### What is the relative time difference between us and a star system in outer layer of our galaxy?

Just curious to know what will be the time difference between someone living on the outer layer of our galaxy and us, considering the

*known*facts that- Time is relative to gravity
- Our sun goes around at 483,000 miles/hour(792,000 km/hr) to complete its galactic year
- Star systems at outer layer travel faster than ours due to Dark Matter and Dark Energy - couldn't find speed of those star systems though!

We can assume that both (Solar system and outer layer of star system) are on the same side of the galaxy.

EDIT:

In order to re-phrase this question more clearly, as per Joan.bdm, it is related to time dilation - what is the aging rate difference if we left one of two twins on the Earth and the other one on a planet at outskirts of the Milky Way.
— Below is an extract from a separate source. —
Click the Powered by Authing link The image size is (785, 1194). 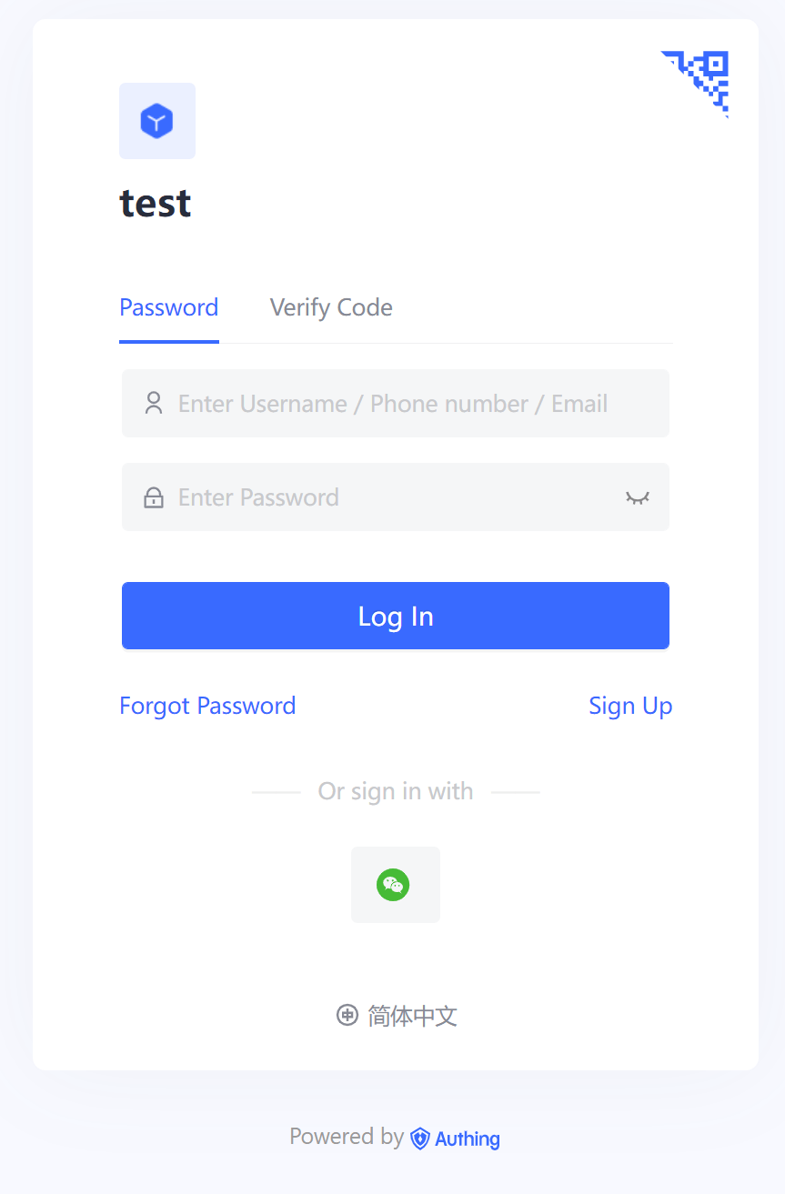point(395,1137)
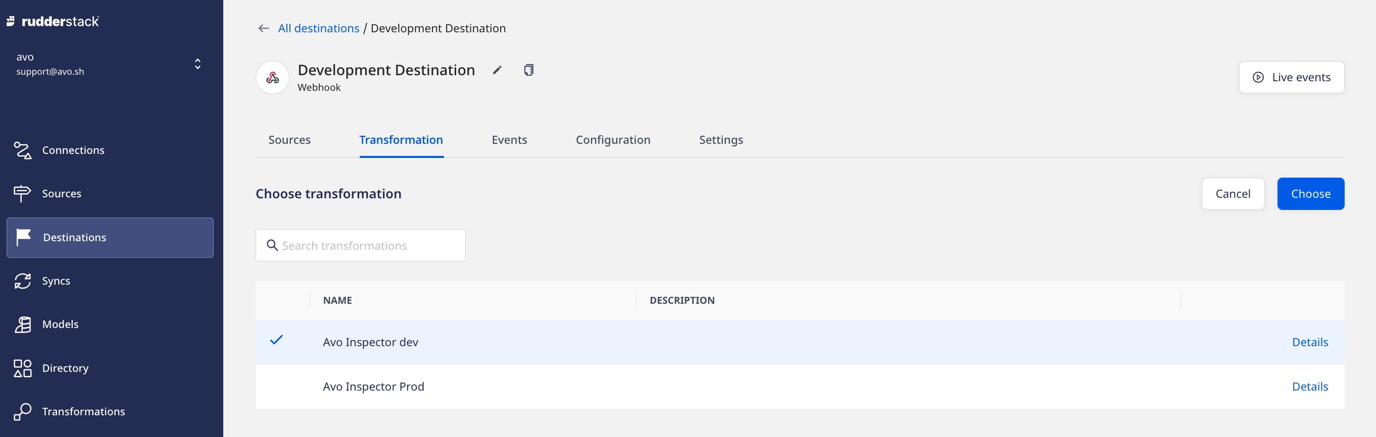Screen dimensions: 1376x437
Task: Open the Configuration tab
Action: (x=613, y=140)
Conversely, what is aging rate difference between closer to center of our galaxy and us?I think he refers to time dilation. Some kind of extreme twin paradox: what if we left one of two twins on the Earth and the other one on a planet at outskirts of the Milky Way. I guess he is asking something like which would be the aging rate difference.
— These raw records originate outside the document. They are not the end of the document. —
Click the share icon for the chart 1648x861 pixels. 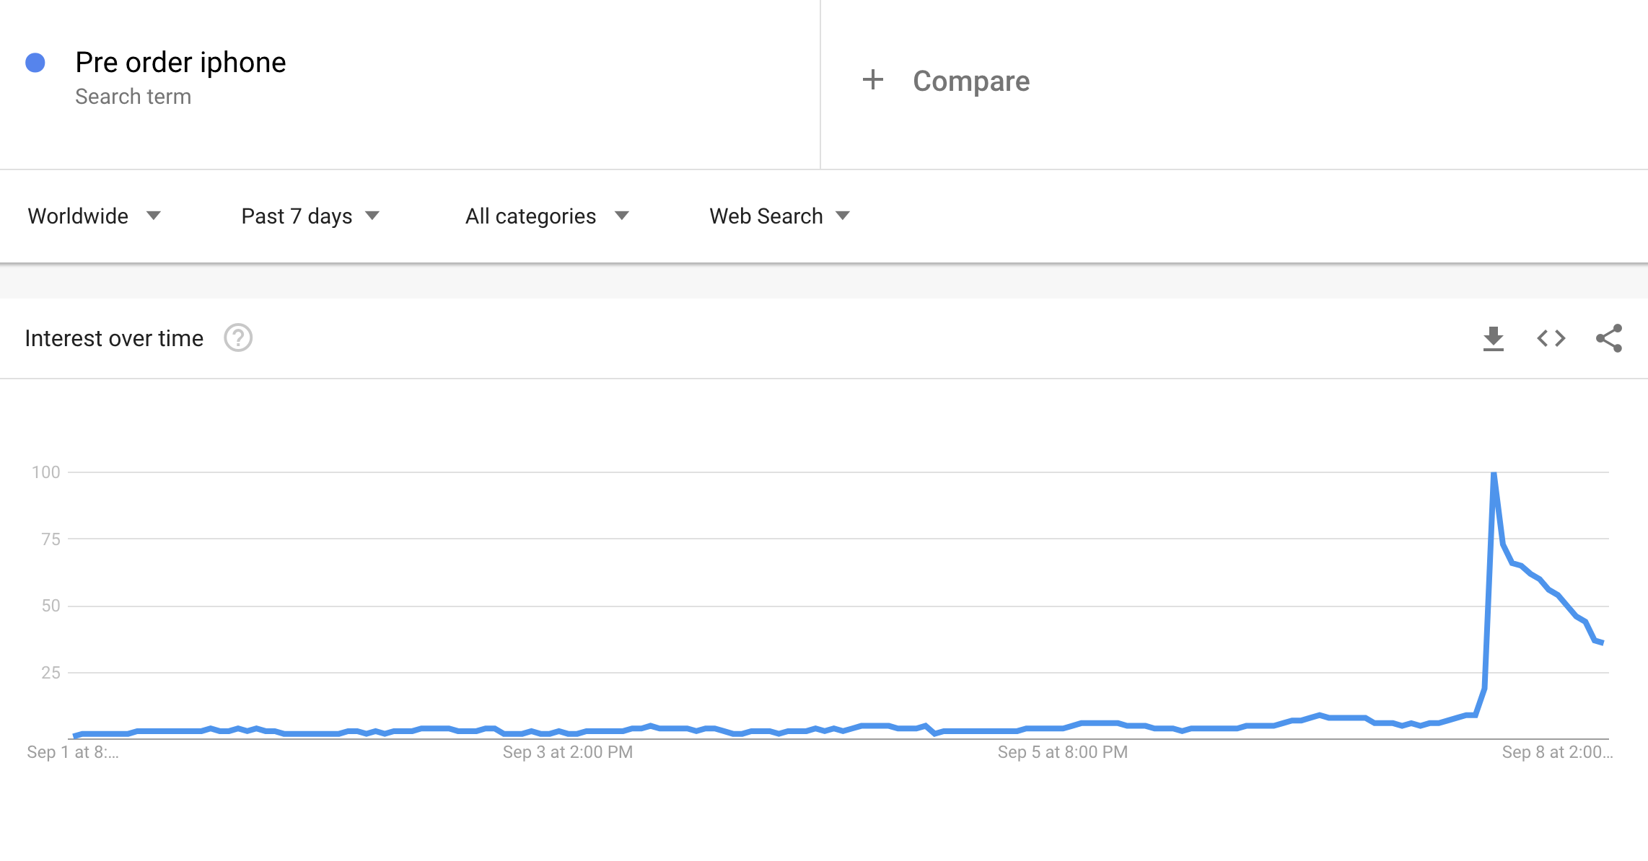pyautogui.click(x=1608, y=338)
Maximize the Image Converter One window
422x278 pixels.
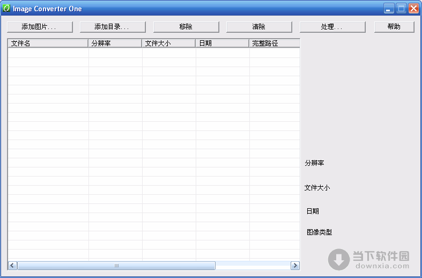pos(401,9)
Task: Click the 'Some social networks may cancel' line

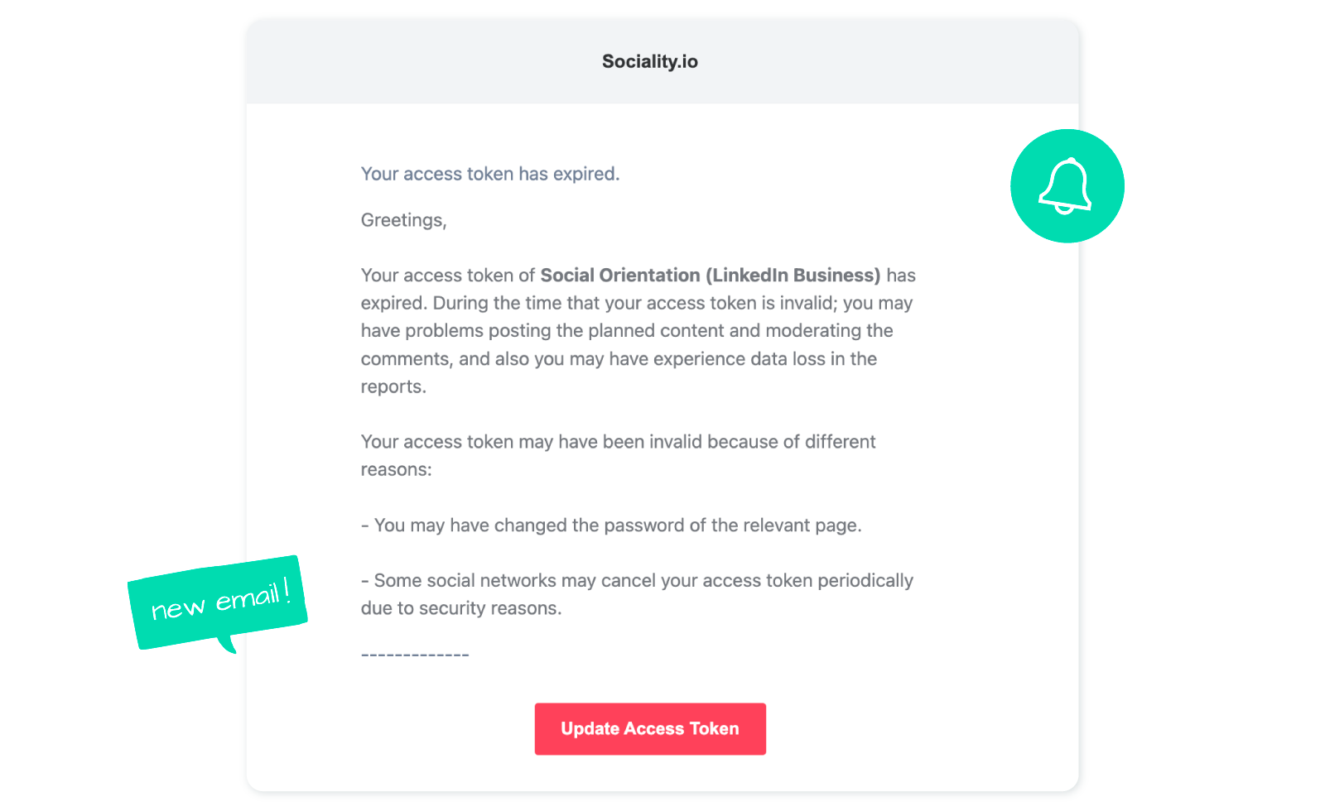Action: (637, 581)
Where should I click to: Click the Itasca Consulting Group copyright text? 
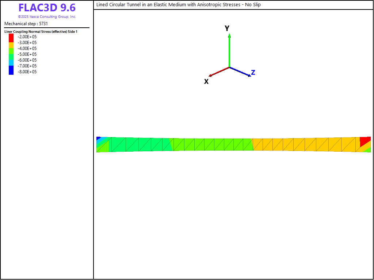coord(47,17)
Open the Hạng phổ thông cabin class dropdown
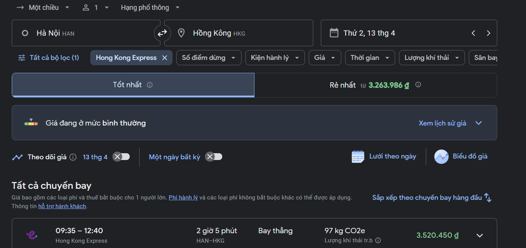 click(150, 7)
Fredy, assuming @Joan.bdm is right (and I think that is the case), can you re-phrase the question to make it clearer?

Sorry-couldn't follow up quickly enough - thought I will get an email update for responses. Yes - Joan.bdm correctly interpreted my quest. I will re-phrase my question accordingly.

Your third question has a very well known answer here:

What means, that although a big time difference had to exist, there is a much smaller one, and in the opposite direction. This is considered the effect of the dark matter.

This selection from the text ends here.